Brief:
Go through the records below and show every line with the string "word".

Stored data:
[Start of section]

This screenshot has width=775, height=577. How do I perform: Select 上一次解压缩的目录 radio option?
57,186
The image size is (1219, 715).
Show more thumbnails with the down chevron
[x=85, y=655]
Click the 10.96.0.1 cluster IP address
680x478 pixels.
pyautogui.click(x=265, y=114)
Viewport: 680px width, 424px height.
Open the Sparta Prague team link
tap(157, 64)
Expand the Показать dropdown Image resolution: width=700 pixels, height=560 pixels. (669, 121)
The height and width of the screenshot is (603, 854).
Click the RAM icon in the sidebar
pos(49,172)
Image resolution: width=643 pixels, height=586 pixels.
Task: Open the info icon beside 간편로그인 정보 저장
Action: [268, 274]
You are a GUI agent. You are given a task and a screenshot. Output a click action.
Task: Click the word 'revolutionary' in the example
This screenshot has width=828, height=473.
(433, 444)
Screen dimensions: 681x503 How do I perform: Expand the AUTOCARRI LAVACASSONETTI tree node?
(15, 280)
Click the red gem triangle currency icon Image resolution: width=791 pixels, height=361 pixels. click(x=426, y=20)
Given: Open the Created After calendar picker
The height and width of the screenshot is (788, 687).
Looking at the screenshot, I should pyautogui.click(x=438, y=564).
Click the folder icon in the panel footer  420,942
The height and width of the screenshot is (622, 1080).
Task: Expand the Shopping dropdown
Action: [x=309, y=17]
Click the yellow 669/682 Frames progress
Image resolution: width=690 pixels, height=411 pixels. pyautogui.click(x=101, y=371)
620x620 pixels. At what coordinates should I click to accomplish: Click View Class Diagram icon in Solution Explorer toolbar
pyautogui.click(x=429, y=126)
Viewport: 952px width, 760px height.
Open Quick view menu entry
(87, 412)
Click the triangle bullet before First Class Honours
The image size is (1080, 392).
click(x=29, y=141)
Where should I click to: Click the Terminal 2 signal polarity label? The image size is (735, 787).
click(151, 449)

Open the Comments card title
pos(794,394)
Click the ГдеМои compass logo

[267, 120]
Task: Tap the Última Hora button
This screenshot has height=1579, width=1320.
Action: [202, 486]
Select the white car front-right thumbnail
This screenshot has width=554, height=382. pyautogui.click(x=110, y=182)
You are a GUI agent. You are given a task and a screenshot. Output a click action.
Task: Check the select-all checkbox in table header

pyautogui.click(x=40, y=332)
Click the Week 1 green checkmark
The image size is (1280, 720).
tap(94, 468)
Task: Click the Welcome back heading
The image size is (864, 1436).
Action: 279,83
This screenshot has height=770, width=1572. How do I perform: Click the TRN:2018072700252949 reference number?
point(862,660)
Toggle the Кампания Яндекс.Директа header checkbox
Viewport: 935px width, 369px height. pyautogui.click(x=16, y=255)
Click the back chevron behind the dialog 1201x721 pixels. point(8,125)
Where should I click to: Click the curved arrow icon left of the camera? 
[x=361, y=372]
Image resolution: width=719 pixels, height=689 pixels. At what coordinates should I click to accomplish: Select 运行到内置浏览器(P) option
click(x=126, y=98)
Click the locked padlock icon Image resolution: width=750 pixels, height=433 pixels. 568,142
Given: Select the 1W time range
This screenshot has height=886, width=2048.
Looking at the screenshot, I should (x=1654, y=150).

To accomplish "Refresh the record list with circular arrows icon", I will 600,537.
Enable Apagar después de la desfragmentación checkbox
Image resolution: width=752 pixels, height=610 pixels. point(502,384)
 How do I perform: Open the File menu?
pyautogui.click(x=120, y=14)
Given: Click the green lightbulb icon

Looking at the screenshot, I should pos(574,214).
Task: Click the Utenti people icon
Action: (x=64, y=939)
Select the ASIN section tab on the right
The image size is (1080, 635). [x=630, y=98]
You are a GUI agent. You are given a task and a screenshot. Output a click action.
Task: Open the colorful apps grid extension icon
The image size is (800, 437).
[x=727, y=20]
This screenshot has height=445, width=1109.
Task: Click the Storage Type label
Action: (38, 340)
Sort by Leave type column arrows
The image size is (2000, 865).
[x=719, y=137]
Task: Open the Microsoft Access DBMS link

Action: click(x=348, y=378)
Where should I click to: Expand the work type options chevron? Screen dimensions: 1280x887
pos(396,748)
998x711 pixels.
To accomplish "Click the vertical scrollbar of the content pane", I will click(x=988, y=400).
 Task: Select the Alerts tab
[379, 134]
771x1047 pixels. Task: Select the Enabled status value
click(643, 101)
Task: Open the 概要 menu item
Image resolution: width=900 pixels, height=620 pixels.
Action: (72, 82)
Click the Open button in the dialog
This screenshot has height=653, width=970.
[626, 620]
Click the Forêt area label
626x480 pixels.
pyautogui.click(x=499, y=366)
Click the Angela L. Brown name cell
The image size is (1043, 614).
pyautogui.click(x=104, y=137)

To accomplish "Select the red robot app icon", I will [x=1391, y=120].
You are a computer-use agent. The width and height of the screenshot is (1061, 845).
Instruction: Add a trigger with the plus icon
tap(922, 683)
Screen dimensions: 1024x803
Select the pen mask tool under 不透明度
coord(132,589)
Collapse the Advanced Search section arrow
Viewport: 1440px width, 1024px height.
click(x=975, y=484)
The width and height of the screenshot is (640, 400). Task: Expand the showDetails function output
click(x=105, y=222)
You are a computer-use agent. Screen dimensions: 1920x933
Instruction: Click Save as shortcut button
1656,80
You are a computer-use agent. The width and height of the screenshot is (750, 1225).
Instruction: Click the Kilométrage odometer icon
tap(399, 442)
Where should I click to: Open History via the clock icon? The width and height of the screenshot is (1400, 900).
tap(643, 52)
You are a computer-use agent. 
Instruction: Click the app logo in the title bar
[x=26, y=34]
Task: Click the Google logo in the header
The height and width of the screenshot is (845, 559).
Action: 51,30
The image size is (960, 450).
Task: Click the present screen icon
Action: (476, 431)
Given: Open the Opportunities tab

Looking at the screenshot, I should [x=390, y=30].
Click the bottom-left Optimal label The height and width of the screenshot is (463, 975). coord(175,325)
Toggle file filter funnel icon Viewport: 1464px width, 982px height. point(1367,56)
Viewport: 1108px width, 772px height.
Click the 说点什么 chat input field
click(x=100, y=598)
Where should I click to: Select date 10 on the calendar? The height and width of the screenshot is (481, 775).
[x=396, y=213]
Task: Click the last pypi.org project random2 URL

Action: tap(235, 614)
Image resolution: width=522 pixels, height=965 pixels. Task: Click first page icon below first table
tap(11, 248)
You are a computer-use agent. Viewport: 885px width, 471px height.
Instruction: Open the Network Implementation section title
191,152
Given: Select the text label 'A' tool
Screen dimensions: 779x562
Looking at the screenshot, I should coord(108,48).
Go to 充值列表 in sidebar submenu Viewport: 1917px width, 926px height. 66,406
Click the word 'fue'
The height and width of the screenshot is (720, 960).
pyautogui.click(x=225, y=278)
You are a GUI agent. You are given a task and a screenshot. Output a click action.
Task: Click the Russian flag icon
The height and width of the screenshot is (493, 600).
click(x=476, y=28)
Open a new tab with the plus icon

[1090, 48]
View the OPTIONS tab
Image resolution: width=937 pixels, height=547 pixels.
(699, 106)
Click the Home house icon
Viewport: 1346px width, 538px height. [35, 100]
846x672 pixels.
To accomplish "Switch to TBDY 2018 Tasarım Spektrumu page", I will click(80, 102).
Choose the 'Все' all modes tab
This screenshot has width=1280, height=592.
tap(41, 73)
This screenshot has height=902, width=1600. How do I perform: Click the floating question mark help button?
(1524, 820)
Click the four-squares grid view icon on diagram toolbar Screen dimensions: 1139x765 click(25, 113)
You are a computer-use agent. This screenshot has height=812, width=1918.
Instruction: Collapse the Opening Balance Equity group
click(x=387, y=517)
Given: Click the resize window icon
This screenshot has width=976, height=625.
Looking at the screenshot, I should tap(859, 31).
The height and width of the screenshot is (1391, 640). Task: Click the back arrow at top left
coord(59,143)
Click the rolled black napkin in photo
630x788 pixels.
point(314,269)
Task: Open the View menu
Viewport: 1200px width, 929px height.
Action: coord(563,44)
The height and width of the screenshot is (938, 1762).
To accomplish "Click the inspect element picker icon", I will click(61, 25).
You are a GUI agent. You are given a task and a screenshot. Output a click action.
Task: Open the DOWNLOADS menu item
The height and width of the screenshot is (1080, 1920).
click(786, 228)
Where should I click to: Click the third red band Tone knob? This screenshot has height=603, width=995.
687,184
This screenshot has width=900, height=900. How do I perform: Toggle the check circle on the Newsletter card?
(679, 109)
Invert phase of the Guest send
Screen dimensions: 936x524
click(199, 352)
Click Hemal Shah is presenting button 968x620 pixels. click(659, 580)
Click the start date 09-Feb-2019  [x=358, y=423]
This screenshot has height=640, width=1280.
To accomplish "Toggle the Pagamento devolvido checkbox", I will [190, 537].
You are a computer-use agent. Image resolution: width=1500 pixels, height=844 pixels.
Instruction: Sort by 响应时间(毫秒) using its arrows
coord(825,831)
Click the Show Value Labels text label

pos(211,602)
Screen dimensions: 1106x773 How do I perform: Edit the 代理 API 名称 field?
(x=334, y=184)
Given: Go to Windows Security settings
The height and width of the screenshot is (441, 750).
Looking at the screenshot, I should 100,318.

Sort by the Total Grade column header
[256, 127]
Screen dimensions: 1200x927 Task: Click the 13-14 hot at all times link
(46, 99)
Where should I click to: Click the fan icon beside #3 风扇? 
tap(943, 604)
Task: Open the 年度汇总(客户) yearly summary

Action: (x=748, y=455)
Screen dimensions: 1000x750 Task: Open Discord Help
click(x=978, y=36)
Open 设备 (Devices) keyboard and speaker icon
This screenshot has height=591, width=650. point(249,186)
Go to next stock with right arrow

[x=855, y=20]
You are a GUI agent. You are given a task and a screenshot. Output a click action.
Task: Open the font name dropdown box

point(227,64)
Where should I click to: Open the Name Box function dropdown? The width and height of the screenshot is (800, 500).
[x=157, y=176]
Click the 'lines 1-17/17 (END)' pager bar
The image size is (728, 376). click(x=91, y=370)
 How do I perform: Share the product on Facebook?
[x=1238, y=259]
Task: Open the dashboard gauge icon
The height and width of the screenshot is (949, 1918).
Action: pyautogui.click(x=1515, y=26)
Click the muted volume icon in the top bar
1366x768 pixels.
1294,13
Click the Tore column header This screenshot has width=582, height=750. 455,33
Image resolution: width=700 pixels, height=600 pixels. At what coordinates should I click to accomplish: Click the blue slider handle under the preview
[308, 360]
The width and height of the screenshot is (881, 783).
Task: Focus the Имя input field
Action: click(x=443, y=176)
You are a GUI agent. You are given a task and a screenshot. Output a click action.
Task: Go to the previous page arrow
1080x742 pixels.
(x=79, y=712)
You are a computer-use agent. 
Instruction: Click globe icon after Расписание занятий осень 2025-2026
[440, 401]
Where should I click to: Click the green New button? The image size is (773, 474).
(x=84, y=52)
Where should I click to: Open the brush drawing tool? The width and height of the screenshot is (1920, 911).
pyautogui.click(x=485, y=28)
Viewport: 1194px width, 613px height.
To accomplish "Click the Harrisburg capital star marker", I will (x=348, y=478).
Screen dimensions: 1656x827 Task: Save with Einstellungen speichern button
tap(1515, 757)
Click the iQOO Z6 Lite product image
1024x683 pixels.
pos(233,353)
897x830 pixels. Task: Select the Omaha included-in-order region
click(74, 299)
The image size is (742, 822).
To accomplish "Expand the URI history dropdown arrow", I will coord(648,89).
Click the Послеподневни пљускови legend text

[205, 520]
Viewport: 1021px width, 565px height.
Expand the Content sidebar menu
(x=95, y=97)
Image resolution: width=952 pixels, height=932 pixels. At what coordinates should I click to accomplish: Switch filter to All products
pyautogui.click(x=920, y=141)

[End of section]

Result below:
Task: Click the word 'revolutionary' in the example
Click the word 'fue'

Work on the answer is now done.